§ Exercise objective: Continue the following passage on RAG models and their handling of images and document structure, beginning after its final sentence.

§ Selected text:
───

Understanding RAG Models
Before diving into the nuances of image understanding and document analysis, let’s briefly touch upon the essence of RAG models. These systems work by first retrieving relevant documents from a vast corpus and then using a generative model to synthesize information into a coherent response. The retrieval component ensures that the model has access to accurate and up-to-date information, while the generative component allows for the creation of human-like text.
Image Understanding and Structure Analysis
The Challenge
One of the most significant limitations of traditional RAG models is their inability to understand and interpret visual data. In a world where images accompany textual information ubiquitously, this represents a substantial gap in the model’s comprehension abilities. Documents are not just strings of text; they have structure — sections, subsections, paragraphs, and lists — all of which convey semantic importance. Traditional RAG models often overlook this hierarchical structure, potentially missing out on understanding the document’s full meaning.

───

§ Data section:
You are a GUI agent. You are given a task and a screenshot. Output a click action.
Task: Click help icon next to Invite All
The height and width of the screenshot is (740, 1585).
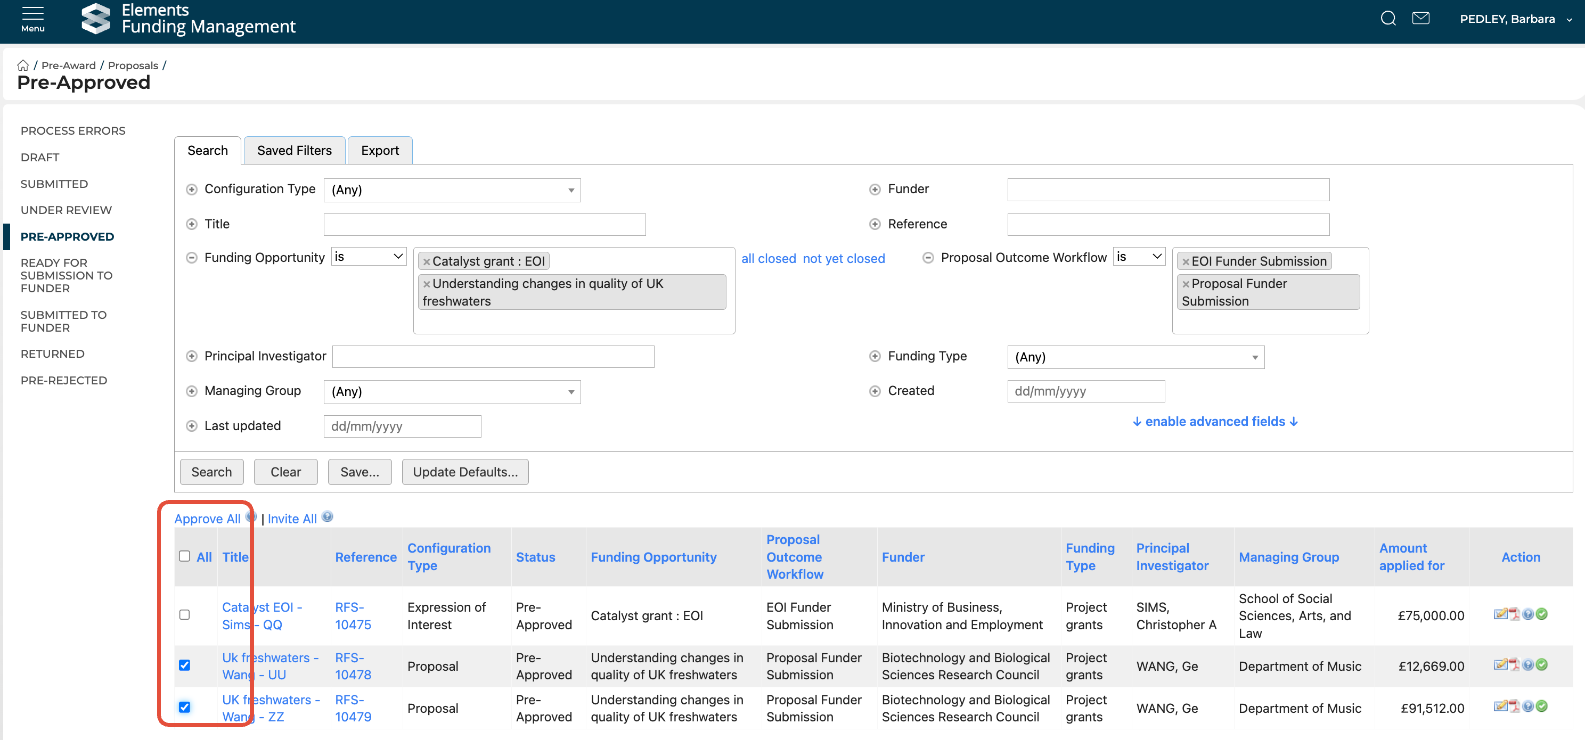click(x=327, y=517)
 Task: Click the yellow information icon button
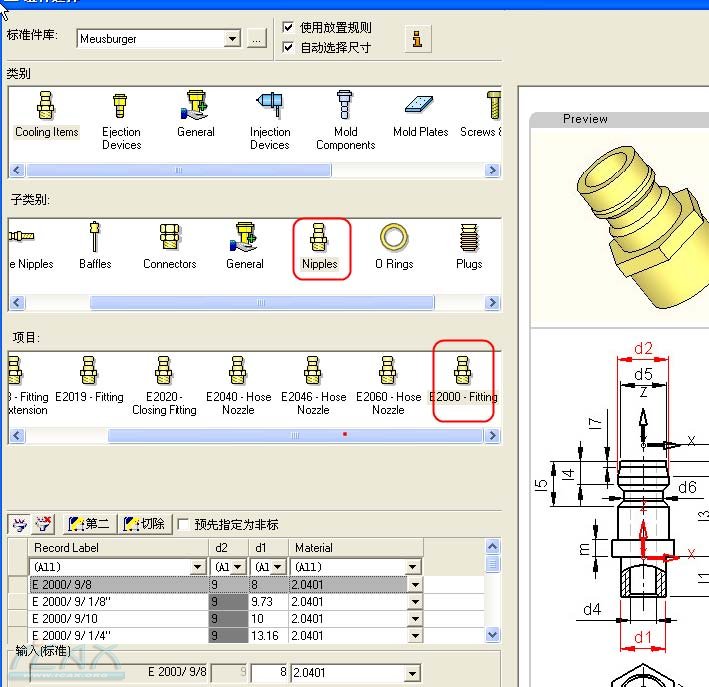pos(418,39)
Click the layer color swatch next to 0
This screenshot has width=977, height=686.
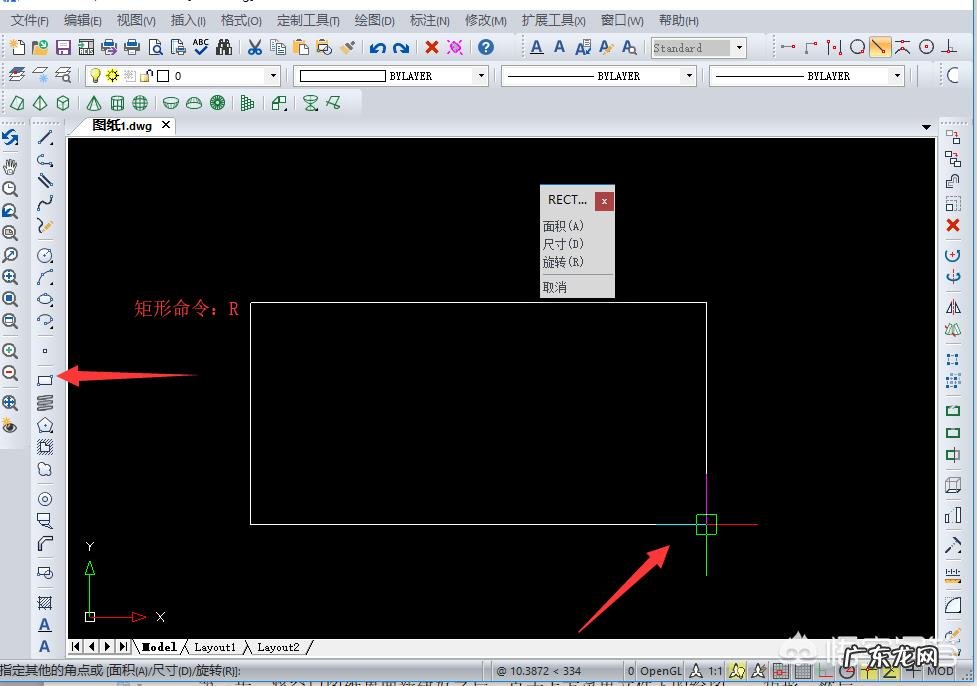pos(163,76)
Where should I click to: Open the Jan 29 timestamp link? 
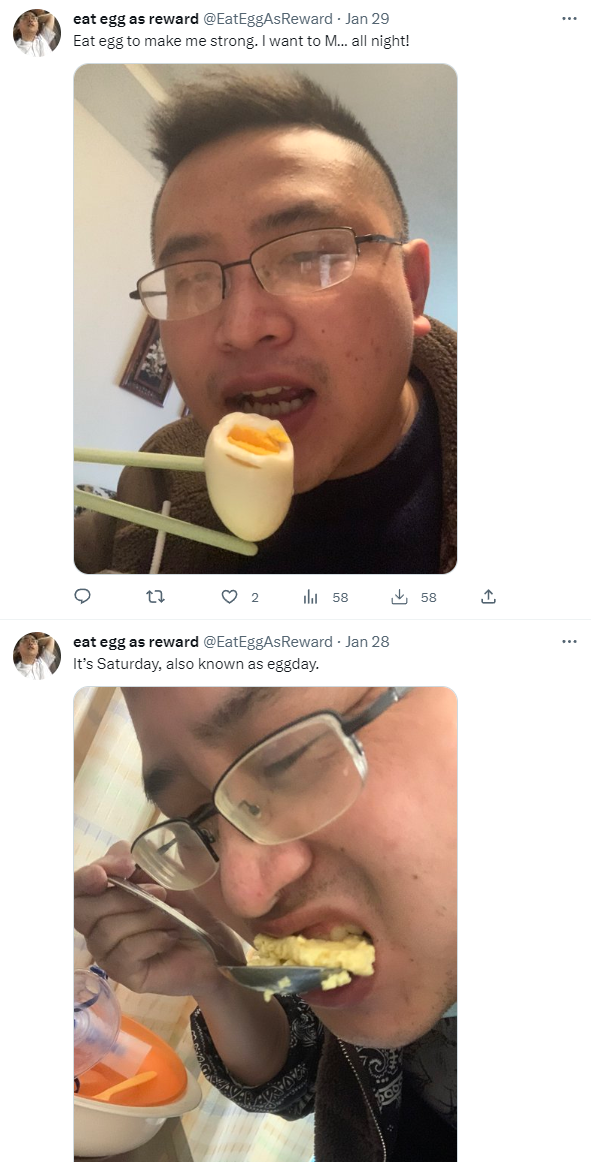(367, 19)
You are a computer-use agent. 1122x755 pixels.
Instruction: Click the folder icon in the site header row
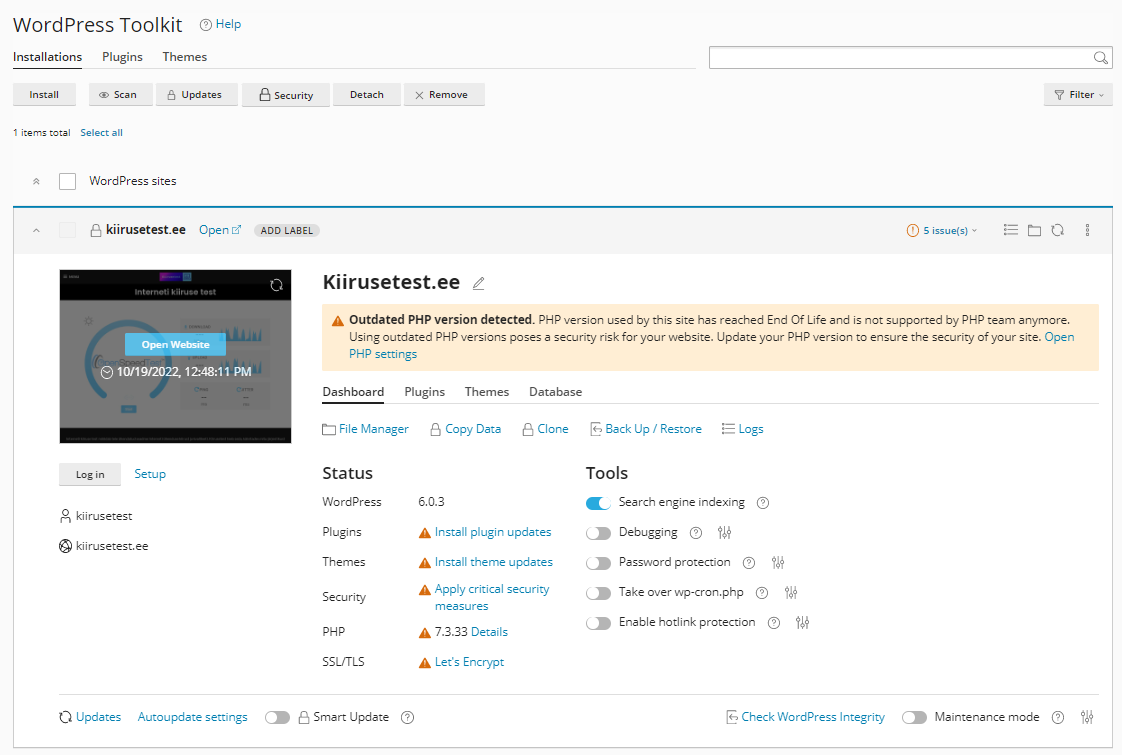(1034, 230)
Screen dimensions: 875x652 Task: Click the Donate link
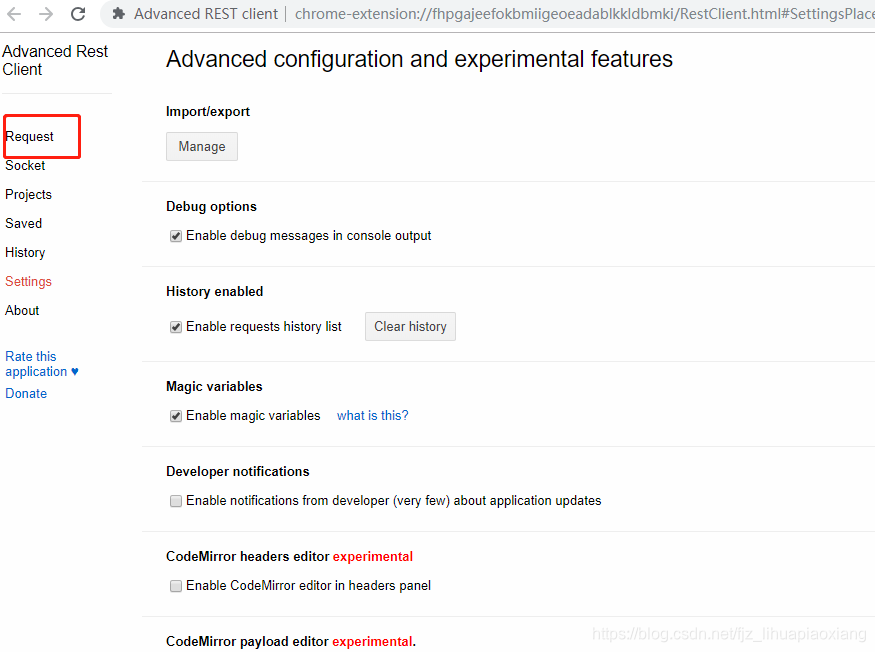(x=26, y=394)
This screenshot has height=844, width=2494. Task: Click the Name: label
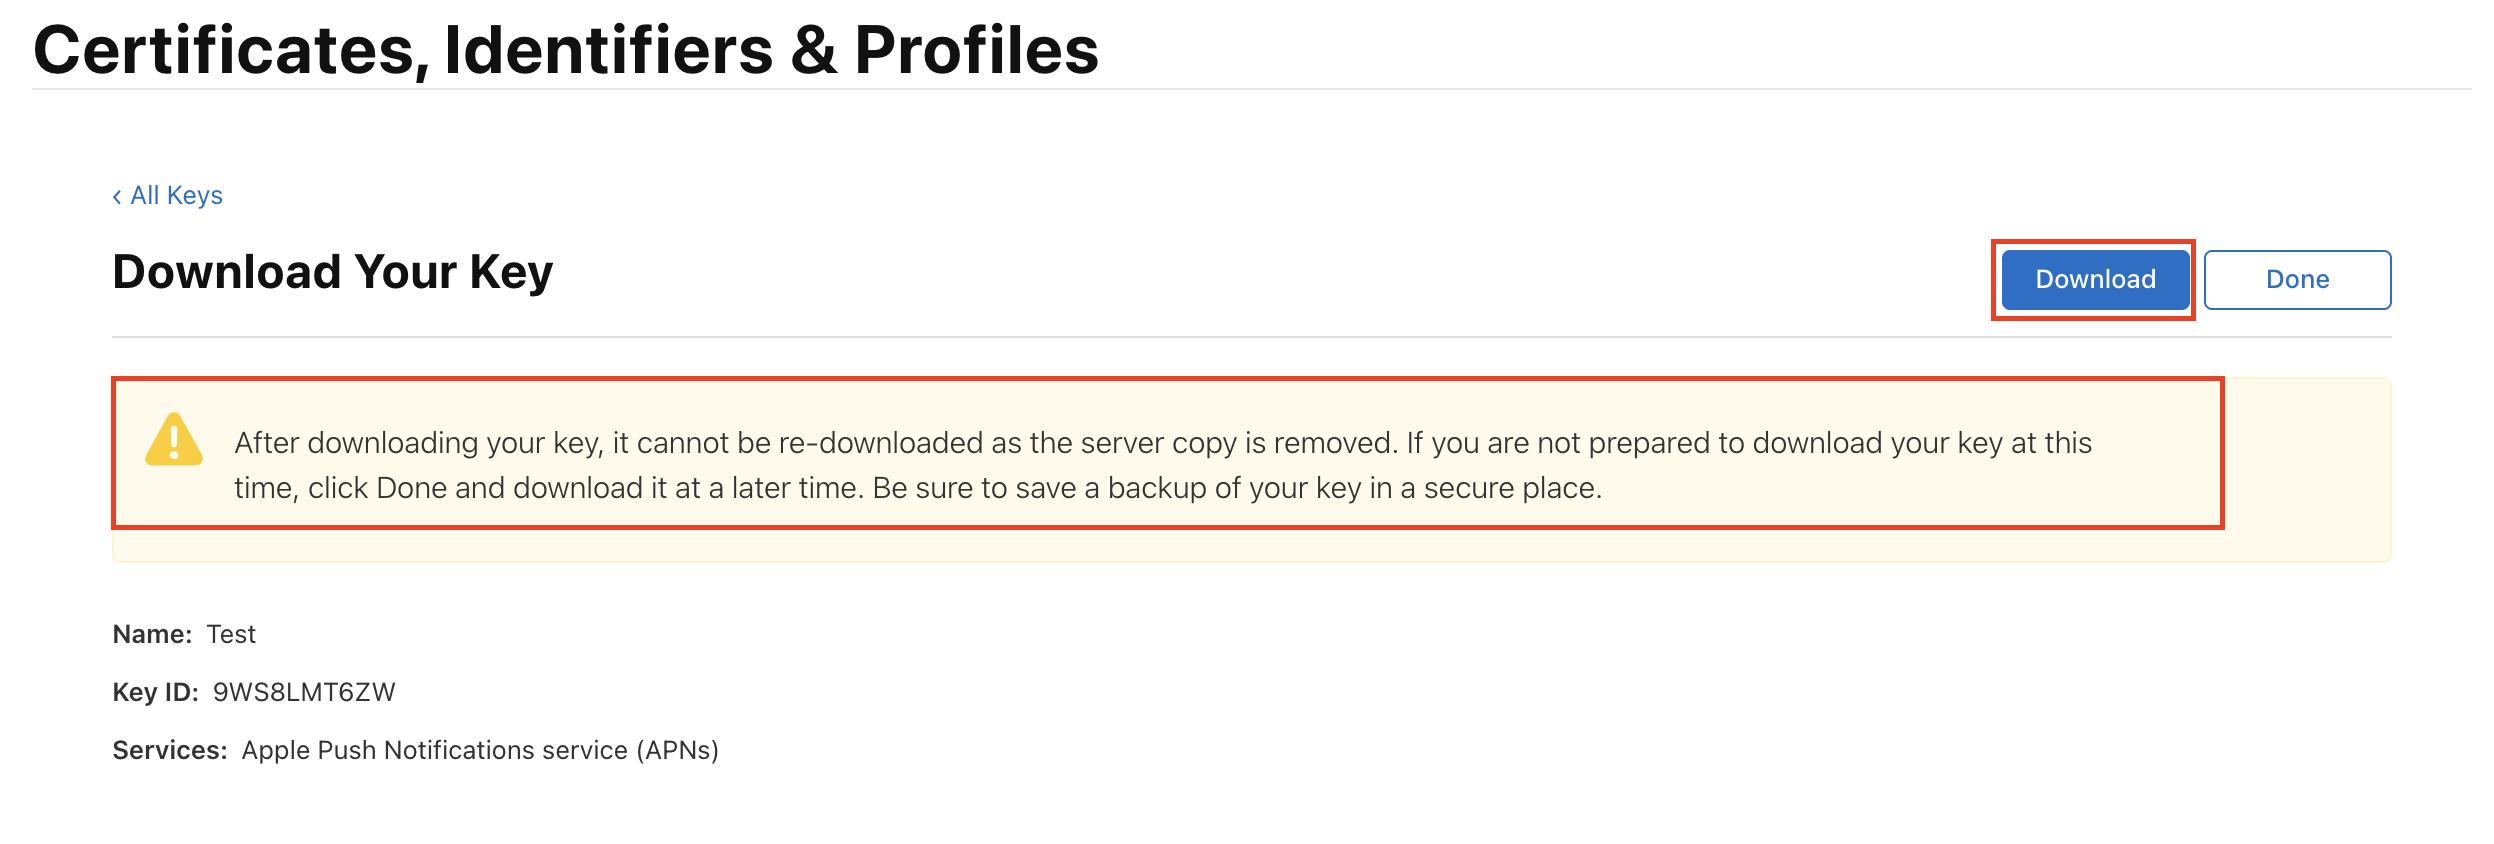152,634
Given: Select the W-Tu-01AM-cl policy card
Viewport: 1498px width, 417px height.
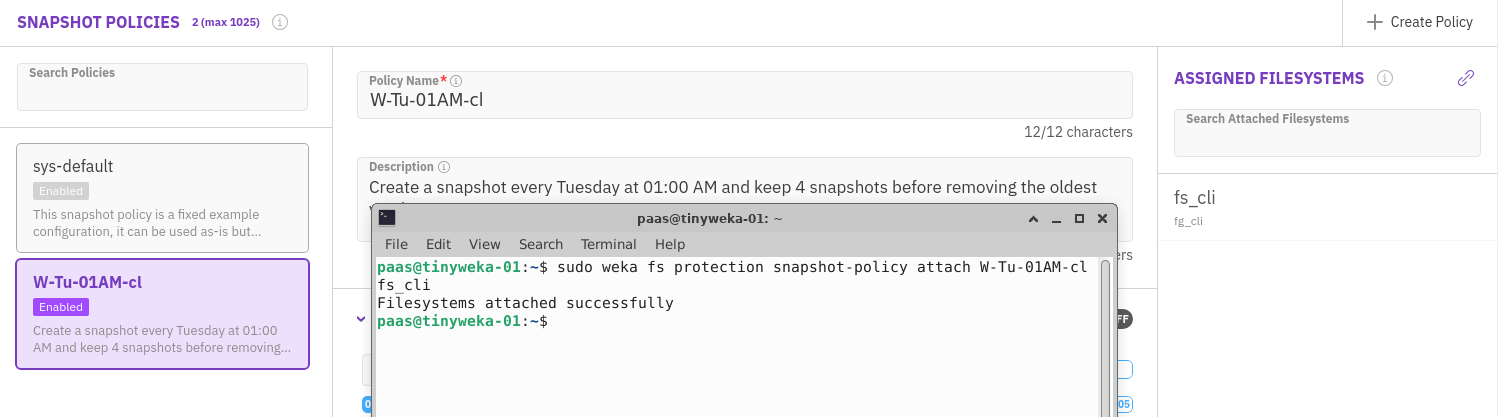Looking at the screenshot, I should pyautogui.click(x=162, y=314).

───

§ Exercise output:
The Solution
To bridge this gap, RAG models can be augmented with Computer Vision (CV) capabilities. This involves integrating image recognition and understanding modules that can analyze visual data, extract relevant information, and convert it into a textual format that the RAG model can process. Incorporating hierarchical document structure analysis involves teaching RAG models to recognize and interpret the underlying structure of documents.
Implementation
Visual Feature Extraction: Use pre-trained neural networks to identify objects, scenes, and activities in images.
Visual Semantics: Develop algorithms that can understand the context and semantics of the visual content.
Multimodal Data Fusion: Combine the extracted visual information with textual data to create a multimodal context for the RAG system.
Structure Recognition: Implement algorithms to identify different levels of hierarchy in documents, such as titles, headings, and bullet points.
Semantic Role Labeling: Assign semantic roles to different parts of the document, understanding the purpose of each section.
Structure-Aware Retrieval: Enhance the retrieval process by considering the hierarchical structure of documents, ensuring that the most relevant sections are used for generation.
In this blog we will look at how do we implement this using Azure Document Intelligence, LangChain and Azure OpenAI.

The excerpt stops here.